**Exercise details**
Set the records down again in full, exactly as they are, apart from the images.

Data entries:
........

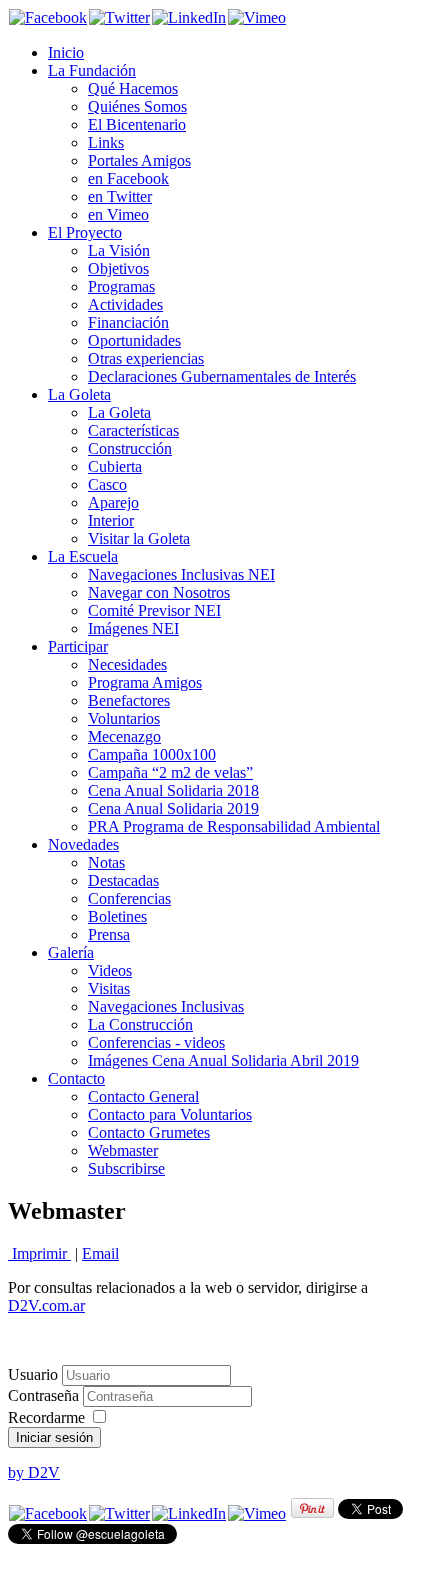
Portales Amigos (139, 160)
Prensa (109, 934)
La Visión (119, 250)
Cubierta (115, 466)
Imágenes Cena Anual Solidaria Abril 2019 (223, 1060)
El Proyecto (85, 232)
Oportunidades (134, 340)
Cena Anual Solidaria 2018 (173, 790)
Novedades (83, 844)
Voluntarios (124, 718)
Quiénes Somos (137, 106)
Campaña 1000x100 (152, 754)
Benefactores (129, 700)
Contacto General (143, 1096)
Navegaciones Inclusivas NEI (181, 574)
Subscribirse (126, 1168)
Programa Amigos (145, 682)
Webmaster (123, 1150)
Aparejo (113, 502)
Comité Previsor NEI (154, 610)
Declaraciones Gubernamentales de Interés (222, 376)
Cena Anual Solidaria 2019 (173, 808)
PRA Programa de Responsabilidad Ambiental (234, 826)
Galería (71, 952)
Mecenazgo (124, 736)
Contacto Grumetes (149, 1132)
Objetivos (118, 268)
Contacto (76, 1078)
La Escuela (83, 556)
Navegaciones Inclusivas (166, 1006)
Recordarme (46, 1417)
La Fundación (92, 70)
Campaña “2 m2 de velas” (170, 772)
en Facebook (128, 178)
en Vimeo (118, 214)
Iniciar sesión (54, 1437)
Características (133, 430)
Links (106, 142)
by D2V (34, 1472)
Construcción (130, 448)
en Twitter (120, 196)
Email (100, 1253)
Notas (106, 862)
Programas (121, 286)
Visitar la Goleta (139, 538)
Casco (107, 484)
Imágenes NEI (133, 628)
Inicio (66, 52)
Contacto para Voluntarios (170, 1114)
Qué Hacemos (133, 88)
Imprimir (39, 1253)
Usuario (33, 1374)
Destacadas (123, 880)
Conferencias (129, 898)
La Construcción (140, 1024)
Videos (110, 970)
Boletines (117, 916)
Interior (111, 520)
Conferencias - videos (156, 1042)
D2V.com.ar (46, 1305)
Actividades (125, 304)
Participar (78, 646)
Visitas (109, 988)
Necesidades (127, 664)
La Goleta (79, 394)
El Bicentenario (137, 124)
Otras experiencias (146, 358)
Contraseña (45, 1395)
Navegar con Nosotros (159, 592)
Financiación (128, 322)
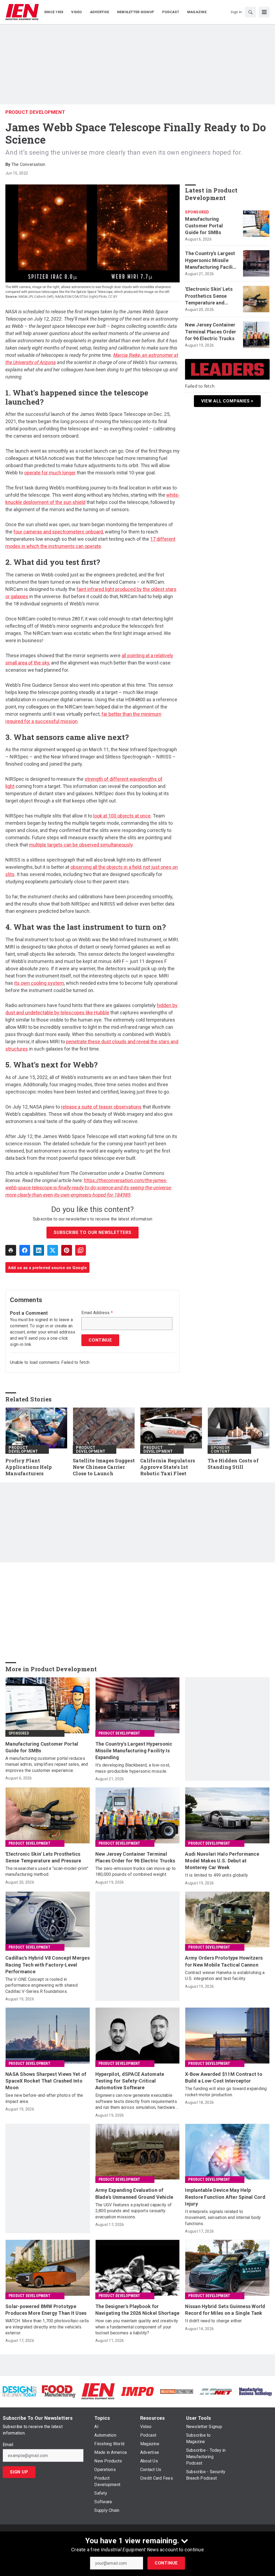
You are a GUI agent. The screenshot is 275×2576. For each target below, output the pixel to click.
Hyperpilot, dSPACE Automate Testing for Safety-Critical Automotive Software (129, 2080)
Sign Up (19, 2472)
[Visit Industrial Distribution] (177, 2391)
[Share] (24, 1250)
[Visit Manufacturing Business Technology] (255, 2391)
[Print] (10, 1250)
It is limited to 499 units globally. (216, 1875)
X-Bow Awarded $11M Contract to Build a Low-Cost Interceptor (223, 2077)
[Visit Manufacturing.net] (216, 2391)
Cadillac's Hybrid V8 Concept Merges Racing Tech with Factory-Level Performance (47, 1964)
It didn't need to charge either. (213, 2320)
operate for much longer (50, 472)
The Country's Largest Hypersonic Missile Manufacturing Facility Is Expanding (211, 260)
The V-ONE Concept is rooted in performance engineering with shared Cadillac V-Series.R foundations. (41, 1985)
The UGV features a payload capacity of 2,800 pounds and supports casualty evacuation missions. (133, 2210)
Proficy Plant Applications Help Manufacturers (28, 1467)
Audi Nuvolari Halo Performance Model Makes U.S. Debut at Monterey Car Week (222, 1860)
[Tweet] (52, 1250)
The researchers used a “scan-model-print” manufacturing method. (46, 1871)
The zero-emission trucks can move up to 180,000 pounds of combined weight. (135, 1871)
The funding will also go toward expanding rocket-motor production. (226, 2091)
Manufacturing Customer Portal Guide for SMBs (204, 225)
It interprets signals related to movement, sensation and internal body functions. (223, 2217)
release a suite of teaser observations (101, 1107)
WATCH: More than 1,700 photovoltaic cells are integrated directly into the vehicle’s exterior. (47, 2326)
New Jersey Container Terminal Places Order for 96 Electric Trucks (210, 331)
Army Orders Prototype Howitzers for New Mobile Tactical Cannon (224, 1961)
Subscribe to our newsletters (92, 1232)
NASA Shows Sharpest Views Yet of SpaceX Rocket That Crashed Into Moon (45, 2080)
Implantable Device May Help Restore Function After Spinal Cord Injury (225, 2196)
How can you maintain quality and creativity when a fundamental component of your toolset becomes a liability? (136, 2326)
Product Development (35, 112)
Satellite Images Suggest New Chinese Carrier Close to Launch (104, 1467)
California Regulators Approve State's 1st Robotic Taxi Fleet (167, 1467)
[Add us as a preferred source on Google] (80, 1250)
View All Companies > (227, 401)
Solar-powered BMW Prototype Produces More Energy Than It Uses (45, 2309)
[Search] (250, 12)
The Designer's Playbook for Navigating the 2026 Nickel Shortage (137, 2309)
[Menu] (264, 12)
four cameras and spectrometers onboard (58, 532)
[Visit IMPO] (137, 2391)
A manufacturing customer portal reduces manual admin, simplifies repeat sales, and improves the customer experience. (46, 1764)
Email (8, 2445)
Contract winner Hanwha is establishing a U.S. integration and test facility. (225, 1975)
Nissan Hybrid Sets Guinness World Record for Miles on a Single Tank (225, 2309)
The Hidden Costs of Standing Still (233, 1464)
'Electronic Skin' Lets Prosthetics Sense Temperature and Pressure (209, 296)
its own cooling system (39, 983)
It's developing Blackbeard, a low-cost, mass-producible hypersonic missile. (132, 1768)
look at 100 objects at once (122, 816)
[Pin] (66, 1250)
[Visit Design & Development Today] (20, 2391)
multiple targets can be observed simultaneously (81, 845)
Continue (166, 2563)
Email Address (97, 1313)
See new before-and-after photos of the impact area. (44, 2098)
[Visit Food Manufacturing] (59, 2391)
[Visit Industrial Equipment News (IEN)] (98, 2391)
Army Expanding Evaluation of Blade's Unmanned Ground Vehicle (134, 2193)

........

**Exercise answer**
Portales Amigos (139, 160)
Prensa (109, 934)
La Visión (119, 250)
Cubierta (115, 466)
Imágenes Cena Anual Solidaria Abril 2019 (223, 1060)
El Proyecto (85, 232)
Oportunidades (134, 340)
Cena Anual Solidaria 2018 (173, 790)
Novedades (83, 844)
Voluntarios (124, 718)
Quiénes Somos (137, 106)
Campaña 1000x100 (152, 754)
Benefactores (129, 700)
Contacto General (143, 1096)
Navegaciones Inclusivas NEI (181, 574)
Subscribirse (126, 1168)
Programa Amigos (145, 682)
Webmaster (123, 1150)
Aparejo (113, 502)
Comité Previsor NEI (154, 610)
Declaraciones Gubernamentales de Interés (222, 376)
Cena Anual Solidaria 2019 (173, 808)
PRA Programa de Responsabilidad Ambiental (234, 826)
Galería (71, 952)
Mecenazgo (124, 736)
Contacto Grumetes (149, 1132)
Objetivos (118, 268)
Contacto (76, 1078)
La Escuela (83, 556)
Navegaciones Inclusivas (166, 1006)
Recordarme (46, 1417)
La Fundación (92, 70)
Campaña “2 m2 de velas” (170, 772)
en Facebook (128, 178)
en Vimeo (118, 214)
Iniciar sesión (54, 1437)
Características (133, 430)
Links (106, 142)
by D2V (34, 1472)
Construcción (130, 448)
en Twitter (120, 196)
Email (100, 1253)
Notas (106, 862)
Programas (121, 286)
Visitar la Goleta (139, 538)
Casco (107, 484)
Imágenes NEI (133, 628)
Inicio (66, 52)
Contacto para Voluntarios (170, 1114)
Qué Hacemos (133, 88)
Imprimir (39, 1253)
Usuario (33, 1374)
Destacadas (123, 880)
Conferencias (129, 898)
La Construcción (140, 1024)
Videos (110, 970)
Boletines (117, 916)
Interior (111, 520)
Conferencias - videos (156, 1042)
D2V.com.ar (46, 1305)
Actividades (125, 304)
Participar (78, 646)
Visitas (109, 988)
Necesidades (127, 664)
La Goleta (79, 394)
El Bicentenario (137, 124)
Otras experiencias (146, 358)
Contraseña (45, 1395)
Navegar con Nosotros (159, 592)
Financiación (128, 322)
You are a GUI agent. The screenshot is 275×2576. For each target below, output the pixel to click.
Hyperpilot, dSPACE Automate Testing for Safety-Critical Automotive Software (129, 2080)
Sign Up (19, 2472)
[Visit Industrial Distribution] (177, 2391)
[Share] (24, 1250)
[Visit Manufacturing Business Technology] (255, 2391)
[Print] (10, 1250)
It is limited to 499 units globally. (216, 1875)
X-Bow Awarded $11M Contract to Build a Low-Cost Interceptor (223, 2077)
[Visit Manufacturing.net] (216, 2391)
Cadillac's Hybrid V8 Concept Merges Racing Tech with Factory-Level Performance (47, 1964)
It didn't need to charge either. (213, 2320)
operate for much longer (50, 472)
The Country's Largest Hypersonic Missile Manufacturing Facility Is Expanding (211, 260)
The V-ONE Concept is rooted in performance engineering with shared Cadillac V-Series.R foundations. (41, 1985)
The UGV features a payload capacity of 2,800 pounds and supports casualty evacuation missions. (133, 2210)
Proficy Plant Applications Help Manufacturers (28, 1467)
Audi Nuvolari Halo Performance Model Makes U.S. Debut at Monterey Car Week (222, 1860)
[Tweet] (52, 1250)
The researchers used a “scan-model-print” manufacturing method. (46, 1871)
The zero-emission trucks can move up to 180,000 pounds of combined weight. (135, 1871)
The funding will also go toward expanding rocket-motor production. (226, 2091)
Manufacturing Customer Portal Guide for SMBs (204, 225)
It interprets signals related to movement, sensation and internal body functions. (223, 2217)
release a suite of teaser observations (101, 1107)
WATCH: More than 1,700 photovoltaic cells are integrated directly into the vehicle’s exterior. (47, 2326)
New Jersey Container Terminal Places Order for 96 Electric Trucks (210, 331)
Army Orders Prototype Howitzers for New Mobile Tactical Cannon (224, 1961)
Subscribe to our newsletters (92, 1232)
NASA Shows Sharpest Views Yet of SpaceX Rocket That Crashed Into Moon (45, 2080)
Implantable Device May Help Restore Function After Spinal Cord Injury (225, 2196)
How can you maintain quality and creativity when a fundamental component of your toolset becomes a liability? (136, 2326)
Product Development (35, 112)
Satellite Images Suggest New Chinese Carrier Close to Launch (104, 1467)
California Regulators Approve State's 1st Robotic Taxi Fleet (167, 1467)
[Add us as a preferred source on Google] (80, 1250)
View All Companies > (227, 401)
Solar-powered BMW Prototype Produces More Energy Than It Uses (45, 2309)
[Search] (250, 12)
The Designer's Playbook for Navigating the 2026 Nickel Shortage (137, 2309)
[Menu] (264, 12)
four cameras and spectrometers onboard (58, 532)
[Visit IMPO] (137, 2391)
A manufacturing customer portal reduces manual admin, simplifies repeat sales, and improves the customer experience. (46, 1764)
Email (8, 2445)
Contract winner Hanwha is establishing a U.S. integration and test facility. (225, 1975)
Nissan Hybrid Sets Guinness World Record for Miles on a Single Tank (225, 2309)
The Hidden Costs of Standing Still (233, 1464)
'Electronic Skin' Lets Prosthetics Sense Temperature and Pressure (209, 296)
its own cooling system (39, 983)
It's developing Blackbeard, a low-cost, mass-producible hypersonic missile. (132, 1768)
look at 100 objects at once (122, 816)
[Pin] (66, 1250)
[Visit Design & Development Today] (20, 2391)
multiple targets can be observed simultaneously (81, 845)
Continue (166, 2563)
Email Address (97, 1313)
See new before-and-after photos of the impact area. (44, 2098)
[Visit Food Manufacturing] (59, 2391)
[Visit Industrial Equipment News (IEN)] (98, 2391)
Army Expanding Evaluation of Blade's Unmanned Ground Vehicle (134, 2193)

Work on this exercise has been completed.